A universal testing machine (UTM), also known as a universal tester, materials testing machine or materials test frame, is used to test the tensile strength and compressive strength of materials. An earlier name for a tensile testing machine is a tensometer.  The "universal" part of the name reflects that it can perform many standard tensile and compression tests on materials, components, and structures (in other words, that it is versatile).

Components
Several variations are in use.  Common components include:

 Load frame - Usually consisting of two strong supports for the machine.  Some small machines have a single support.
 Load cell - A force transducer or other means of measuring the load is required.  Periodic calibration is usually required by governing regulations or quality system.
 Cross head - A movable cross head (crosshead) is controlled to move up or down.  Usually this is at a constant speed: sometimes called a constant rate of extension (CRE) machine.  Some machines can program the crosshead speed or conduct cyclical testing, testing at constant force, testing at constant deformation, etc. Electromechanical, servo-hydraulic, linear drive, and resonance drive are used.
 Means of measuring extension or  deformation - Many tests require a measure of the response of the test specimen to the movement of the cross head.  Extensometers are sometimes used.
 Output device - A means of providing the test result is needed.  Some older machines have dial or digital displays and  chart recorders.  Many newer machines have a computer interface for analysis and printing.
 Conditioning - Many tests require controlled conditioning (temperature, humidity, pressure, etc.).  The machine can be in a controlled room or a special environmental chamber can be placed around the test specimen for the test.
 Test fixtures, specimen holding jaws, and related sample making equipment are called for in many test methods.

Use

The set-up and usage are detailed in a test method, often published by a standards organization.  This specifies the sample preparation, fixturing, gauge length (the length which is under study or observation), analysis,  etc. 

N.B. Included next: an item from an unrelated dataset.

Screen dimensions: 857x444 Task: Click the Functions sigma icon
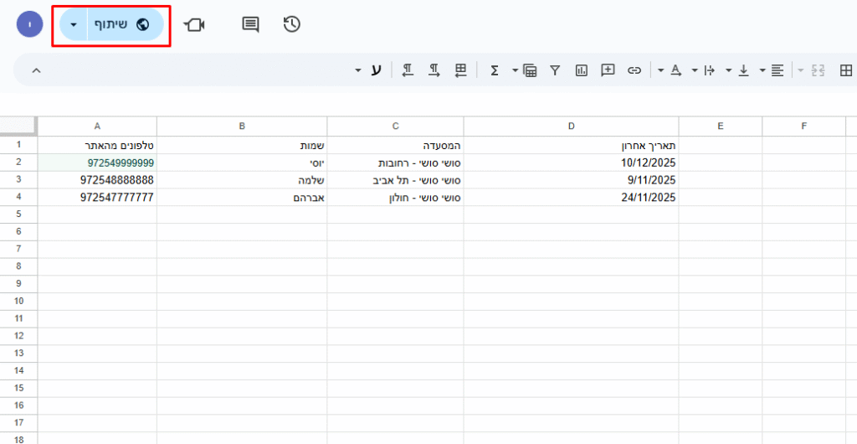494,70
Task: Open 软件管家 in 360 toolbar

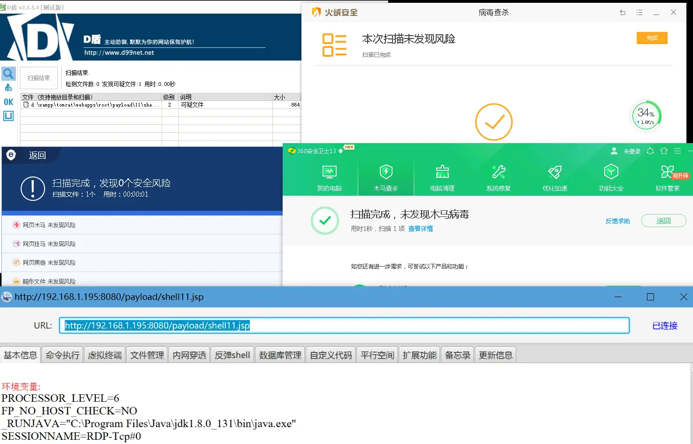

The specimen is placed in the machine between the grips and an extensometer if required can automatically record the change in gauge length during the test. If an extensometer is not fitted, the machine itself can record the displacement between its cross heads on which the specimen is held.  However, this method not only records the change in length of the specimen but also all other extending / elastic components of the testing machine and its drive systems including any slipping of the specimen in the grips.
 
Once the machine is started it begins to apply an increasing load on specimen. Throughout the tests the control system and its associated software record the load and extension or compression of the specimen. 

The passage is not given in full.